Prisoner issue to top Abbas Bush talks

Israel’s failure to release Palestinian prisoners in compliance with a ceasefire agreement is expected to top the agenda of Palestinian Prime Minister Mahmoud Abbas’ meeting with US President George W. Bush at the White House on Friday. 

Palestinian children want their parents released from Israeli jails

Palestinian Prisoners Affairs Minister Hisham Abdelrazaq said on Thursday Abbas wants Israel to first agree in principle to the release of all the estimated 6,000 prisoners before drawing up a schedule for their release.

 

“If America succeeds, there will be progress in the peace process but if they do not, the political process could be destroyed,” the minister said.

 

Abdelrazeq was speaking ahead of a rally in Gaza City where about 500 members of resistance groups such as Hamas and Islamic Jihad, as well as Fatah, called for the release of all of their members held in Israeli jails.

 

An Israeli ministerial commission Wednesday ruled out the release of any members of those groups – a move Palestinians said was a “severe blow” to the three-month truce.

 

"The decision to refuse to release members of Hamas and Islamic Jihad is a clear violation of the ceasefire agreement.
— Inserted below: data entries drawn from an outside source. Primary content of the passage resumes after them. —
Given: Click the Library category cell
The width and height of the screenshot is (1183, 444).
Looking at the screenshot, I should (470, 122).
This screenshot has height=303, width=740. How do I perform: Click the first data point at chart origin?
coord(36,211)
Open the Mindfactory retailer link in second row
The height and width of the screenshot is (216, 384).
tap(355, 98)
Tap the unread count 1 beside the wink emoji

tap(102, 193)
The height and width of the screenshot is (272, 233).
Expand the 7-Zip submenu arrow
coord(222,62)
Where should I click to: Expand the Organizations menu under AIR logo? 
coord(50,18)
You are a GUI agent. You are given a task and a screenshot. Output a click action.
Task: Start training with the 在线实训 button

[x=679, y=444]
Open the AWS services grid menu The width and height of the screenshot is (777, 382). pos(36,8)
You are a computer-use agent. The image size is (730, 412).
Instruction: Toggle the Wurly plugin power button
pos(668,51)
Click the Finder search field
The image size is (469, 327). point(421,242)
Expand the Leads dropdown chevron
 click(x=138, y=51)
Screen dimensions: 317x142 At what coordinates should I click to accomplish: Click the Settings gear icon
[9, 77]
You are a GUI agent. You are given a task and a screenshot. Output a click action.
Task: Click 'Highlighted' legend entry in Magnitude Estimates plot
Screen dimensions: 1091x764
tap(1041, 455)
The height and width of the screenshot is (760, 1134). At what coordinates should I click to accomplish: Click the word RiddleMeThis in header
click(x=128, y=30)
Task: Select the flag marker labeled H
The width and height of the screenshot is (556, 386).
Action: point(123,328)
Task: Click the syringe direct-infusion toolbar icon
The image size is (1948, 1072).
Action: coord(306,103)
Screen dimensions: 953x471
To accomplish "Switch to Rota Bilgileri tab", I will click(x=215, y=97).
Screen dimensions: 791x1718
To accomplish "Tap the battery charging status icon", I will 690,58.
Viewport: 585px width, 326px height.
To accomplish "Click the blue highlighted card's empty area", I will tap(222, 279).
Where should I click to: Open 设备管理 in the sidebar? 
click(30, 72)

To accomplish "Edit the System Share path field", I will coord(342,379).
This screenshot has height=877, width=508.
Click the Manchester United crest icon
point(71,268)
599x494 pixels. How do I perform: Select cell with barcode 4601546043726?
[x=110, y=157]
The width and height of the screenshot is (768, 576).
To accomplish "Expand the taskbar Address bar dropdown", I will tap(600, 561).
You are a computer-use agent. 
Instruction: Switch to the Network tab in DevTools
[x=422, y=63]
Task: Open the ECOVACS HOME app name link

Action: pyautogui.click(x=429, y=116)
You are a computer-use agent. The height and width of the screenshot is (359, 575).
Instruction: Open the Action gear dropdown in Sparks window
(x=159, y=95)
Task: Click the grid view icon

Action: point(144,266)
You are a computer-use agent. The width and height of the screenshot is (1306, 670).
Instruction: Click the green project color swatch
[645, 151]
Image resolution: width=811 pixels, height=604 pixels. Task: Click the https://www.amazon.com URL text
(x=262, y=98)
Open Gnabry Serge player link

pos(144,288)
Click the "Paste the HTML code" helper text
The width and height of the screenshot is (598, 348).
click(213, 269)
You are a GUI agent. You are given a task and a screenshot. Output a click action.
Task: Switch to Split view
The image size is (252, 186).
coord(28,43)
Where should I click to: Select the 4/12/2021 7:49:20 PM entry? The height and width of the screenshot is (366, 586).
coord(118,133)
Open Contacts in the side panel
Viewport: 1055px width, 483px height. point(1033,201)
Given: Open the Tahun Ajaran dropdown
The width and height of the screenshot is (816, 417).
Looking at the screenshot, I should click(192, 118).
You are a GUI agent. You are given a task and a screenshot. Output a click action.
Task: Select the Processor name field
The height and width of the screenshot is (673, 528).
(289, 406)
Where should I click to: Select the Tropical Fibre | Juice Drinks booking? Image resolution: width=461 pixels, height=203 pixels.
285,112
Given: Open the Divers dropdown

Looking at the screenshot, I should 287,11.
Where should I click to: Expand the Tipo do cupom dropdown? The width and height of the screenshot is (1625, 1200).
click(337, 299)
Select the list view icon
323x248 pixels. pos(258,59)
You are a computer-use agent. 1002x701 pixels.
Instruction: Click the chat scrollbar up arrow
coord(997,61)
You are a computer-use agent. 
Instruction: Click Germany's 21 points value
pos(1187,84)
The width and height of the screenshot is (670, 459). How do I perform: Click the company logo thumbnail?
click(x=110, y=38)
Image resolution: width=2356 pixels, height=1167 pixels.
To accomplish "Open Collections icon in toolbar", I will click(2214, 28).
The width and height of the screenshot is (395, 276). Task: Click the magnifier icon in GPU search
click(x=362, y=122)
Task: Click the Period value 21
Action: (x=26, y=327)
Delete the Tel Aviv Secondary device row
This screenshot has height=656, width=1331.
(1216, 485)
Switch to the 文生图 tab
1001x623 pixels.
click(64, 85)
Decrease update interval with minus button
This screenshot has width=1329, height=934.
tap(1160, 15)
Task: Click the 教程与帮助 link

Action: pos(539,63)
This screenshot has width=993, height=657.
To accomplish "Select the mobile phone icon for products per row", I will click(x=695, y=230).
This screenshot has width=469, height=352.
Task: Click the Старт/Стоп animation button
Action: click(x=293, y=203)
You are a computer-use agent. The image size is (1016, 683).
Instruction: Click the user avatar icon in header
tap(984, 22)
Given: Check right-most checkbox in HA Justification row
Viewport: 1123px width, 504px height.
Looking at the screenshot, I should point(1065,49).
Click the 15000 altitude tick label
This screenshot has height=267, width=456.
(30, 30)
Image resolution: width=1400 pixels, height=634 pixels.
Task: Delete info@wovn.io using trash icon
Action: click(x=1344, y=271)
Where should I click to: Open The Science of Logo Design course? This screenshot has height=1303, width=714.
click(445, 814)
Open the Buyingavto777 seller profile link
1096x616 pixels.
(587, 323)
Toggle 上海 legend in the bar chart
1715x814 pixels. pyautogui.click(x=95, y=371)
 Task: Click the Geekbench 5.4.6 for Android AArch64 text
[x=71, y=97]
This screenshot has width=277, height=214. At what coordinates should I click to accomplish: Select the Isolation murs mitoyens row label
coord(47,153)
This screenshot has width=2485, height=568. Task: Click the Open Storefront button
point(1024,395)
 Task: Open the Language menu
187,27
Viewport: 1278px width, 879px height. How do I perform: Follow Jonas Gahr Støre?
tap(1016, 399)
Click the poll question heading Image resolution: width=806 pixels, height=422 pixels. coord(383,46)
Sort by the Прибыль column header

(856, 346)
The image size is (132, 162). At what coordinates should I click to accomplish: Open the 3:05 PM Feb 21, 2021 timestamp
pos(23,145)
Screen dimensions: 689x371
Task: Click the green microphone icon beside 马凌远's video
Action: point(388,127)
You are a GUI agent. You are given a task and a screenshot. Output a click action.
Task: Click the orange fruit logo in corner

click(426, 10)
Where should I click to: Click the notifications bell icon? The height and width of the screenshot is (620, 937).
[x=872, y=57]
It shows Israel refuses to fulfill the pledges it has made to Abbas and the international community," Jihad leader Sheikh Khaledal-Battash said.

 

The wall

 

Abbas, who arrived in Washington on Wednesday on his first official visit to the US, is also expected to ask Bush to persuade Israel to stop construction of the wall.

 

Israel acknowledges a rift is emerging with Washington over the issue and Prime Minister Ariel Sharon will try in his own White House talks on 29 July to convince Bush of the need to press on with the wall for "security reasons".

 

Bush's National Security Advisor Condoleezza Rice criticised the contours of the wall on a visit to the region at the end of last month.

  

She told Sharon the fence was seen by Palestinians as an attempt by Israel to set in stone the borders of a future Palestinian state. Under the US-backed roadmap for peace, the borders must be the subject of negotiations.

 

Settlements

 

The high concrete wall - with a total length of 800 to 900 kilometres - has been described as a disaster by the Palestinians and human rights organisations around the world.

 

It deprives them of up to 20 percent of the surface area of the West Bank including some of its most fertile lands.

 

"The settlements will also be discussed during the Abbas-Bush meeting," Palestinian Information Minister Nabil Amr told Aljazeera.

 

"When we talk about the wall we are not only talking about 20 percent of confiscated land but the Jewish settlements across the West Bank," he added. "If you want to establish peace, you cannot seize the land of others."

 

The roadmap calls for a freeze on all Jewish settlement activity but interior ministry figures released Thursday showed the number of settlers living in the West Bank and Gaza has risen by 5,400 in the past year to a record 231,443.